▸ **TASK BRIEF**
Nothing is to be left out; print all the entries exactly.

▸ **SUPPLIED MATERIAL**
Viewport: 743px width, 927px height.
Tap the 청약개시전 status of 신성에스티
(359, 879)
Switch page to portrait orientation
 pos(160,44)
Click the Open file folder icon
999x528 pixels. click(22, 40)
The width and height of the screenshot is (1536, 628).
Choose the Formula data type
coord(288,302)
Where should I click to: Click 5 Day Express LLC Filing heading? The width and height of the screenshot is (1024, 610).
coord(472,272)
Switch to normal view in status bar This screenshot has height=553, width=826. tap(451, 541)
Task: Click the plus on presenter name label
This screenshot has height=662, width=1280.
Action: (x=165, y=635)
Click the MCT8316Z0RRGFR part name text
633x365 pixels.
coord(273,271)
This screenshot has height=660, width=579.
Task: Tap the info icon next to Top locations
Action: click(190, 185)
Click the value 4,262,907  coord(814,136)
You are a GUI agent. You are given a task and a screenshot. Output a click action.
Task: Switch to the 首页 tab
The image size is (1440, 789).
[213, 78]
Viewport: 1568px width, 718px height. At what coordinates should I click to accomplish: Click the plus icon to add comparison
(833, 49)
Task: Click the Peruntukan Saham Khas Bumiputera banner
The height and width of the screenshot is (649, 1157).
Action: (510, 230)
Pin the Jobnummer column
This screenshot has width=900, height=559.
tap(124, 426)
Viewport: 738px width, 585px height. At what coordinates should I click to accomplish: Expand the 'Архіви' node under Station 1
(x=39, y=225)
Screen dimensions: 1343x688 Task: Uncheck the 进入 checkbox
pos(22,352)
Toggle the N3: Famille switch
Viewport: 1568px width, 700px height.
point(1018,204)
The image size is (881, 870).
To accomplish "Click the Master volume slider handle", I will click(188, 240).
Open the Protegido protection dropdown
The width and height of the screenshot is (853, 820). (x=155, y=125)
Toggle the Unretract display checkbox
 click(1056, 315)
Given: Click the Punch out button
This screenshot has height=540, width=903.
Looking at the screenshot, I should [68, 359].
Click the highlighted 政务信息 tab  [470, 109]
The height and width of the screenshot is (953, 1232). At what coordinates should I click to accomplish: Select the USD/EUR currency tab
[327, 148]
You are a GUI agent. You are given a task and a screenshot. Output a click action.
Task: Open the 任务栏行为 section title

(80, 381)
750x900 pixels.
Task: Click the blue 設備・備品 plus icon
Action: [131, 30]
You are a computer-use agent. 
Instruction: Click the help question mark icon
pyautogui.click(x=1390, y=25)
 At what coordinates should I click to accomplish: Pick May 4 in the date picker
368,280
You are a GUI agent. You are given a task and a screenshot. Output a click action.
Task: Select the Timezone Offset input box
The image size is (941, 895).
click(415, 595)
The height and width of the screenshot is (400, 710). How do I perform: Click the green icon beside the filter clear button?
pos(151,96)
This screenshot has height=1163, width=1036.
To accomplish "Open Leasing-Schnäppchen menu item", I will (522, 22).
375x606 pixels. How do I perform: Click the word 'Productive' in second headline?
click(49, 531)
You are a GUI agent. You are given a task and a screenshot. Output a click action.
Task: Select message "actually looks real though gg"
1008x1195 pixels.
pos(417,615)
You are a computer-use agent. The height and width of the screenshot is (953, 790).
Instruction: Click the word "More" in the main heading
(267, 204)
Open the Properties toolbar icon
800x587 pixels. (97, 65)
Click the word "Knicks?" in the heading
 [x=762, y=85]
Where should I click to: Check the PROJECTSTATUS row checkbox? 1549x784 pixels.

▸ **WRITTEN ANSWER**
Viewport: 743px width, 927px height.
Tap the 청약개시전 status of 신성에스티
(359, 879)
Switch page to portrait orientation
 pos(160,44)
Click the Open file folder icon
999x528 pixels. click(22, 40)
The width and height of the screenshot is (1536, 628).
Choose the Formula data type
coord(288,302)
Where should I click to: Click 5 Day Express LLC Filing heading? The width and height of the screenshot is (1024, 610).
coord(472,272)
Switch to normal view in status bar This screenshot has height=553, width=826. tap(451, 541)
Task: Click the plus on presenter name label
This screenshot has height=662, width=1280.
Action: (x=165, y=635)
Click the MCT8316Z0RRGFR part name text
633x365 pixels.
coord(273,271)
This screenshot has height=660, width=579.
Task: Tap the info icon next to Top locations
Action: click(190, 185)
Click the value 4,262,907  coord(814,136)
You are a GUI agent. You are given a task and a screenshot. Output a click action.
Task: Switch to the 首页 tab
The image size is (1440, 789).
[213, 78]
Viewport: 1568px width, 718px height. At what coordinates should I click to accomplish: Click the plus icon to add comparison
(833, 49)
Task: Click the Peruntukan Saham Khas Bumiputera banner
The height and width of the screenshot is (649, 1157).
Action: (510, 230)
Pin the Jobnummer column
This screenshot has width=900, height=559.
tap(124, 426)
Viewport: 738px width, 585px height. At what coordinates should I click to accomplish: Expand the 'Архіви' node under Station 1
(x=39, y=225)
Screen dimensions: 1343x688 Task: Uncheck the 进入 checkbox
pos(22,352)
Toggle the N3: Famille switch
Viewport: 1568px width, 700px height.
point(1018,204)
The image size is (881, 870).
To accomplish "Click the Master volume slider handle", I will click(188, 240).
Open the Protegido protection dropdown
The width and height of the screenshot is (853, 820). (x=155, y=125)
Toggle the Unretract display checkbox
 click(1056, 315)
Given: Click the Punch out button
This screenshot has height=540, width=903.
Looking at the screenshot, I should [68, 359].
Click the highlighted 政务信息 tab  [470, 109]
The height and width of the screenshot is (953, 1232). At what coordinates should I click to accomplish: Select the USD/EUR currency tab
[327, 148]
You are a GUI agent. You are given a task and a screenshot. Output a click action.
Task: Open the 任务栏行为 section title

(80, 381)
750x900 pixels.
Task: Click the blue 設備・備品 plus icon
Action: [131, 30]
You are a computer-use agent. 
Instruction: Click the help question mark icon
pyautogui.click(x=1390, y=25)
 At what coordinates should I click to accomplish: Pick May 4 in the date picker
368,280
You are a GUI agent. You are given a task and a screenshot. Output a click action.
Task: Select the Timezone Offset input box
The image size is (941, 895).
click(415, 595)
The height and width of the screenshot is (400, 710). How do I perform: Click the green icon beside the filter clear button?
pos(151,96)
This screenshot has height=1163, width=1036.
To accomplish "Open Leasing-Schnäppchen menu item", I will (522, 22).
375x606 pixels. How do I perform: Click the word 'Productive' in second headline?
click(49, 531)
You are a GUI agent. You are given a task and a screenshot. Output a click action.
Task: Select message "actually looks real though gg"
1008x1195 pixels.
pos(417,615)
You are a computer-use agent. The height and width of the screenshot is (953, 790).
Instruction: Click the word "More" in the main heading
(267, 204)
Open the Properties toolbar icon
800x587 pixels. (97, 65)
Click the word "Knicks?" in the heading
 [x=762, y=85]
Where should I click to: Check the PROJECTSTATUS row checkbox? 1549x784 pixels.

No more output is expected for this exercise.